How to use `strsplit` before every capital letter of a camel case?-CodePudding

I want to use strsplit at a pattern before every capital letter and use a positive lookahead. However it also splits after every, and I'm confused about that. Is this regex incompatible with strsplit? Why is that so and what is to change?

strsplit('AaaBbbCcc', '(?=\\p{Lu})', perl=TRUE)[[1]]
strsplit('AaaBbbCcc', '(?=[A-Z])', perl=TRUE)[[1]]
strsplit('AaaBbbCcc', '(?=[ABC])', perl=TRUE)[[1]]
# [1] "A"  "aa" "B"  "bb" "C"  "cc"

Expected result:

# [1] "Aaa" "Bbb" "Ccc"

In the Demo it actually looks fine.

Ideally it should split before every camel case, e.g.

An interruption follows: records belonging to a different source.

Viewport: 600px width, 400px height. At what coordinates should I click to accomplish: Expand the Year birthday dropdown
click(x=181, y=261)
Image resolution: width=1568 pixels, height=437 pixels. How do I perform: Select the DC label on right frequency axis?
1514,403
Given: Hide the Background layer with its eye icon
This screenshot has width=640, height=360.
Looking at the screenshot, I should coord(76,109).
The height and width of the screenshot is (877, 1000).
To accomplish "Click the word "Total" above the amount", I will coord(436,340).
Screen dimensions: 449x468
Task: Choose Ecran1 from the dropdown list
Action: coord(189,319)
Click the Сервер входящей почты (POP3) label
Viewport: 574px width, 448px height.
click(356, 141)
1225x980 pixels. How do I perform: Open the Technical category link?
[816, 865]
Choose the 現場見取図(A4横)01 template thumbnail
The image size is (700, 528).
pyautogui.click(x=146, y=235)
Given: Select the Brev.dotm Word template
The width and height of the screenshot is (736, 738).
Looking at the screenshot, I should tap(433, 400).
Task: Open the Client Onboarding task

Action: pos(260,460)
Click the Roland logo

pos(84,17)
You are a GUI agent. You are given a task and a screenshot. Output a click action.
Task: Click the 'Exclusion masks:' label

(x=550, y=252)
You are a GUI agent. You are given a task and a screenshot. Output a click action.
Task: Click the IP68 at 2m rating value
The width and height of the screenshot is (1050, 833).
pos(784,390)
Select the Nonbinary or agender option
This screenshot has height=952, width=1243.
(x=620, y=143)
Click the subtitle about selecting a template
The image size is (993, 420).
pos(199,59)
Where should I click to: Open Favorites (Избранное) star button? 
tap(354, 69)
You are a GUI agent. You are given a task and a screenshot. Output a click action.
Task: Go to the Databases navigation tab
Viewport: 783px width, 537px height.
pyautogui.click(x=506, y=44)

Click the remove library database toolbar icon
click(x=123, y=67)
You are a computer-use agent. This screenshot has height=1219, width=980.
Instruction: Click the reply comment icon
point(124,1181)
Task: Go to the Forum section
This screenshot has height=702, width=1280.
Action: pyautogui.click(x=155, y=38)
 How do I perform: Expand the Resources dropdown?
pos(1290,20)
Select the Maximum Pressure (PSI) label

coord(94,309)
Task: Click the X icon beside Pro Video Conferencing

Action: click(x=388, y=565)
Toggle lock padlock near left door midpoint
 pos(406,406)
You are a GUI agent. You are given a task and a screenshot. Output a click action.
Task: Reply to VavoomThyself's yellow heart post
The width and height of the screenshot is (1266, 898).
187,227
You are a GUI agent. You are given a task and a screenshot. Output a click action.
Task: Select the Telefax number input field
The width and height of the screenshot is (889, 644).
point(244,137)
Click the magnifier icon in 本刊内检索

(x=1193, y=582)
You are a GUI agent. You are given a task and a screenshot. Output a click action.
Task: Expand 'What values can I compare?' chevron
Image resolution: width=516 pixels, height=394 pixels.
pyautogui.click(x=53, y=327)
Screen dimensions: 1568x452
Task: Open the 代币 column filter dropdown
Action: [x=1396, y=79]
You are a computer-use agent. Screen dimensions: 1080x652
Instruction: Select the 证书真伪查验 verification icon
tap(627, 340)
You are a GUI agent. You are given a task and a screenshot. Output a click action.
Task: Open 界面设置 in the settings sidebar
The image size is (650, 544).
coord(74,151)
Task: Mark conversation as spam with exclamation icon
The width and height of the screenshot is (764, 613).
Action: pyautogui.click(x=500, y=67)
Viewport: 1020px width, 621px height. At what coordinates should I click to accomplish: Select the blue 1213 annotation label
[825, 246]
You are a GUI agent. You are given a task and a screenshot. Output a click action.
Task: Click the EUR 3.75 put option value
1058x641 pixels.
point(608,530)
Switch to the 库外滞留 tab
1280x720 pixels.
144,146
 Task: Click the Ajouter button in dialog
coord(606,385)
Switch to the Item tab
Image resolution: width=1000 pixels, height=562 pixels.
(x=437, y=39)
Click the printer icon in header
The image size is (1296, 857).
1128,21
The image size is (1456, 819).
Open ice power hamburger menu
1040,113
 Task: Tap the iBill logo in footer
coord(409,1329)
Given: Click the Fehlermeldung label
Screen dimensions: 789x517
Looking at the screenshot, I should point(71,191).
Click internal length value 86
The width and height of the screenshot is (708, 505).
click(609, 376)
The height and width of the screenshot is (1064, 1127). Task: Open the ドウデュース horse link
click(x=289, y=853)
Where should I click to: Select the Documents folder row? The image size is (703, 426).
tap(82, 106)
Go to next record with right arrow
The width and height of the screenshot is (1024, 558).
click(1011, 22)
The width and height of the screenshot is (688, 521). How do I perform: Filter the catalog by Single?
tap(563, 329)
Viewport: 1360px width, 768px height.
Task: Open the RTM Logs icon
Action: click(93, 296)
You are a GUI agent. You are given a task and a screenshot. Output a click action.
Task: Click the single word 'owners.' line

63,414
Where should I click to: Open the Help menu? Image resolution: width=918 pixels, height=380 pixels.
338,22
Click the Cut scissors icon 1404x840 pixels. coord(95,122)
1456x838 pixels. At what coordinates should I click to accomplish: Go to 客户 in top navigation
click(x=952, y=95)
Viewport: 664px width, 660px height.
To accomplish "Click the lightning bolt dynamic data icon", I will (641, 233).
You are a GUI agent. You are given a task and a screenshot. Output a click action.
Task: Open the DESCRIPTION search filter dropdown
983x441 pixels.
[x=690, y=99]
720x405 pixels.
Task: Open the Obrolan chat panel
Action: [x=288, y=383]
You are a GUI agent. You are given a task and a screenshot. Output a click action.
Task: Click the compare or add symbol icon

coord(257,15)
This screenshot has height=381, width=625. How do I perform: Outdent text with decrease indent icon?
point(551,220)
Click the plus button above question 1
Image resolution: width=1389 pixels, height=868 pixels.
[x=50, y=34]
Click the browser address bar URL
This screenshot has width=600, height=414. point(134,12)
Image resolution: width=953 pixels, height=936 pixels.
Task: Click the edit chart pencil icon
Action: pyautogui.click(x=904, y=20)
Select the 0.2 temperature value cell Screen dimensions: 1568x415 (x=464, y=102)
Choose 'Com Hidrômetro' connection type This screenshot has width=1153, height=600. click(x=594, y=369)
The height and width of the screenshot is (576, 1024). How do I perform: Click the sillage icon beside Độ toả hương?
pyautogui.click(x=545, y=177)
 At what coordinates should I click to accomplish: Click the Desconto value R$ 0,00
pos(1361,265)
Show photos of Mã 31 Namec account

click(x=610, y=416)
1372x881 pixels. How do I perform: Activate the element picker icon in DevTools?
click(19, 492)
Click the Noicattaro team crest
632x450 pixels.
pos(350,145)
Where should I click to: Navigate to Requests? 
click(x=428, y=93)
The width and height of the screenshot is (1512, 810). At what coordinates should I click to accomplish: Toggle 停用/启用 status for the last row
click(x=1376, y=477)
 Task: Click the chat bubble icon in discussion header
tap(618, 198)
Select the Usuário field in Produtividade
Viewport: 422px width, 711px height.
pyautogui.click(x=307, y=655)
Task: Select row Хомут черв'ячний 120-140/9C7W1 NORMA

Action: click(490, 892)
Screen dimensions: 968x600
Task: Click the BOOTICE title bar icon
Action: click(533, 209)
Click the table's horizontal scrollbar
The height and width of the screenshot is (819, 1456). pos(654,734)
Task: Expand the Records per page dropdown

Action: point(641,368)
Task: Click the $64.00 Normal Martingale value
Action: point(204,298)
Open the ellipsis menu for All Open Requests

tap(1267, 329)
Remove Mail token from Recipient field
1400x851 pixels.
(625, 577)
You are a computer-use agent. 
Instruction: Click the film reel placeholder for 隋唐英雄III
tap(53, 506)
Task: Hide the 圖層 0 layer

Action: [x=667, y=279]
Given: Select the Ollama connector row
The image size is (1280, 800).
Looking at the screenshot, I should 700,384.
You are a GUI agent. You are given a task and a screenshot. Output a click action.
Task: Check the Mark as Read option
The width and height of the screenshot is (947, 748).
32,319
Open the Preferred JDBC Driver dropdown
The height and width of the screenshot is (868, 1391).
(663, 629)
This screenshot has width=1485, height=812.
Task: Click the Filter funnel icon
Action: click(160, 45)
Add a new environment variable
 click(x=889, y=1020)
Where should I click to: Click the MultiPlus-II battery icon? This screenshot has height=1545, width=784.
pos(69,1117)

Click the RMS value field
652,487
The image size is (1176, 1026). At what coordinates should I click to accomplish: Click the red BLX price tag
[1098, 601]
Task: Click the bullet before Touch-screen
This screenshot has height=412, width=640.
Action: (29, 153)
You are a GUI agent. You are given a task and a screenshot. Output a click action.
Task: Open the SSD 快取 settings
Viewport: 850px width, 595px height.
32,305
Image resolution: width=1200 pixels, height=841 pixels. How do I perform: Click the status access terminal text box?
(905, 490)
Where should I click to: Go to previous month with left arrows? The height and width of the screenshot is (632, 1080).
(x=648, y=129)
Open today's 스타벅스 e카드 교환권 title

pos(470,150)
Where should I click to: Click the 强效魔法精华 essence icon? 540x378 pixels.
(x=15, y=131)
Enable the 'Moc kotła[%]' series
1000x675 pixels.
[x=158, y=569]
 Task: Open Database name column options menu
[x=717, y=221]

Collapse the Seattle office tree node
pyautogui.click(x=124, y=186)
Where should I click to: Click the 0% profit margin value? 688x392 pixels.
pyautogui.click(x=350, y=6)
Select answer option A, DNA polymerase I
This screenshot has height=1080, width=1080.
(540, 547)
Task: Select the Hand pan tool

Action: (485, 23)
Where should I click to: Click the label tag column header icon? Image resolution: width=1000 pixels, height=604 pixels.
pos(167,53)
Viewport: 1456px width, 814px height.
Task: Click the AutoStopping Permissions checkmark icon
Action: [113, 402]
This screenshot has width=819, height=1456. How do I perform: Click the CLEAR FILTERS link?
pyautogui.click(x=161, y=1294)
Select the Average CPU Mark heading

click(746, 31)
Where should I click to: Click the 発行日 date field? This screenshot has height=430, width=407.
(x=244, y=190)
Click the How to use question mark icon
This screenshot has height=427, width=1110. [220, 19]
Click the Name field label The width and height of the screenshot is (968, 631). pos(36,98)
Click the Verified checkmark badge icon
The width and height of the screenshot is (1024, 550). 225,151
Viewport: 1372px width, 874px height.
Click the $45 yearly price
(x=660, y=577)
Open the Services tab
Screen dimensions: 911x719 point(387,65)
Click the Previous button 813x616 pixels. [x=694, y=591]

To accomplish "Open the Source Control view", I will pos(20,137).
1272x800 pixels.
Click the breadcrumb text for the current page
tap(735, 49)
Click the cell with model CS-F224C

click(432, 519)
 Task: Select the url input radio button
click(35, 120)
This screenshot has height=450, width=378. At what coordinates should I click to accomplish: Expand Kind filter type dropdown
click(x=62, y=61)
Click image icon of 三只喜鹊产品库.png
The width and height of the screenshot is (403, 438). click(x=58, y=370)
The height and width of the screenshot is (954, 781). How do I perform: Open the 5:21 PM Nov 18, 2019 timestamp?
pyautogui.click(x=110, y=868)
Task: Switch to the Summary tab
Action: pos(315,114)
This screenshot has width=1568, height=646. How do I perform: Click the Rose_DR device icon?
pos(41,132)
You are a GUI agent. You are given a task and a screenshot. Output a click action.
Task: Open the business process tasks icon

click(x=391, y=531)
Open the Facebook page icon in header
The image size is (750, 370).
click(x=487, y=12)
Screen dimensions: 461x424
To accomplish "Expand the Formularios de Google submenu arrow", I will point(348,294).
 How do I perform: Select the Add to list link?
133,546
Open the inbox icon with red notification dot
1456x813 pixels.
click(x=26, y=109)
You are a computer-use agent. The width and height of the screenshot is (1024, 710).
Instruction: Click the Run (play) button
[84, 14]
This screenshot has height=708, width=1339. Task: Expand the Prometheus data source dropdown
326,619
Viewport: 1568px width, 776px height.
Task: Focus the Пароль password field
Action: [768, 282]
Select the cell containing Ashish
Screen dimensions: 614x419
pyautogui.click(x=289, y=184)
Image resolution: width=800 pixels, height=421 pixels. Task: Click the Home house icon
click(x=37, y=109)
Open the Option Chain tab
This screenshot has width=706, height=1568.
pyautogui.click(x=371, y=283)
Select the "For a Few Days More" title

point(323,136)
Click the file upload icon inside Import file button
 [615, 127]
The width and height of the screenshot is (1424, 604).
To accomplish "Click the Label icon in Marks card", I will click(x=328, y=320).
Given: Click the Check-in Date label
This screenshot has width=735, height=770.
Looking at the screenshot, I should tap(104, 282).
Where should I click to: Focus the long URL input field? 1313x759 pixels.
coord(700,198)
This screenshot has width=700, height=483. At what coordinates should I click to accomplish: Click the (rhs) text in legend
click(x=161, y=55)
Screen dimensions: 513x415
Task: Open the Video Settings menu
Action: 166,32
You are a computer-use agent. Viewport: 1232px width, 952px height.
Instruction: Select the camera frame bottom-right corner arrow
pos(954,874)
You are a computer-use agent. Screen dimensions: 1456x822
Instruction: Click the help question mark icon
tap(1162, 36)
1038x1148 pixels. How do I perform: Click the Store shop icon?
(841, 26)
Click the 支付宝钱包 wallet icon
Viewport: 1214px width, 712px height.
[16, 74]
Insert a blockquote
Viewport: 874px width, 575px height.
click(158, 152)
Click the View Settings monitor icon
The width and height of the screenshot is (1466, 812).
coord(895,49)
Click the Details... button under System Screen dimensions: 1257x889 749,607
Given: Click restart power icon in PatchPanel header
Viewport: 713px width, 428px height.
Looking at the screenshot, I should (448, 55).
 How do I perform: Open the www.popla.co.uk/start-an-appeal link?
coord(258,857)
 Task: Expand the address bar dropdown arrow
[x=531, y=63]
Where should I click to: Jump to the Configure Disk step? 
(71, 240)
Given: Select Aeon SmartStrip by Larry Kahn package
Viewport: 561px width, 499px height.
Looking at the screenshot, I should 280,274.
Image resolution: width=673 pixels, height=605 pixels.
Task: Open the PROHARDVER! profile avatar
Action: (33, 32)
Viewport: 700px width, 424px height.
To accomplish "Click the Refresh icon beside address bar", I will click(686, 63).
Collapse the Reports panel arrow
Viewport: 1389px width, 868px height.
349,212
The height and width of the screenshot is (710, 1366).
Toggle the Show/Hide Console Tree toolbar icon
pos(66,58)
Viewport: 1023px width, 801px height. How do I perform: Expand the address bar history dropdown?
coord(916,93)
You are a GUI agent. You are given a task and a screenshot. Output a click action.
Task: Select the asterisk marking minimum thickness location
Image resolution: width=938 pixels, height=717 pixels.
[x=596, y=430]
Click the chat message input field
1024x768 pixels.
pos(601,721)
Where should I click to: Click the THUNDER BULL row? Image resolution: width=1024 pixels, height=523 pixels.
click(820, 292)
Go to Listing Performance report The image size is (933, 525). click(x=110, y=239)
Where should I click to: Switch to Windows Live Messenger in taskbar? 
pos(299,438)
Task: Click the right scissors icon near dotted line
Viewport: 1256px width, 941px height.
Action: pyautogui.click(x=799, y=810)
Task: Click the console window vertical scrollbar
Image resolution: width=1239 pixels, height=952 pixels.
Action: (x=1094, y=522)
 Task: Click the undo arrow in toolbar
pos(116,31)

Aa and not AA; there's \\p{Lt} but this doesn't seem to work at all.

strsplit('AaaABbbBCcc', '(?=\\p{Lt})', perl=TRUE)[[1]]
# [1] "AaaABbbBCcc"

Expected result:

# [1] "AaaA" "BbbB" "Ccc"

CodePudding user response：

It seems that by adding (?!^) you can obtained the desired result.

strsplit('AaaBbbCcc', "(?!^)(?=[A-Z])", perl=TRUE)

For the camel case we may do

strsplit('AaaABbbBCcc', '(?!^)(?=\\p{Lu}\\p{Ll})', perl=TRUE)[[1]]
strsplit('AaaABbbBCcc', '(?!^)(?=[A-Z][a-z])', perl=TRUE)[[1]]  ## or
# [1] "AaaA" "BbbB" "Ccc"

CodePudding user response：

This all sounds like a problem of parsing a CamelCase name, which appears to be already solved.

> gsub("([a-z])([A-Z])", replacement = "\\1 \\2", x = 'AaaBbbCcc')
[1] "Aaa Bbb Ccc"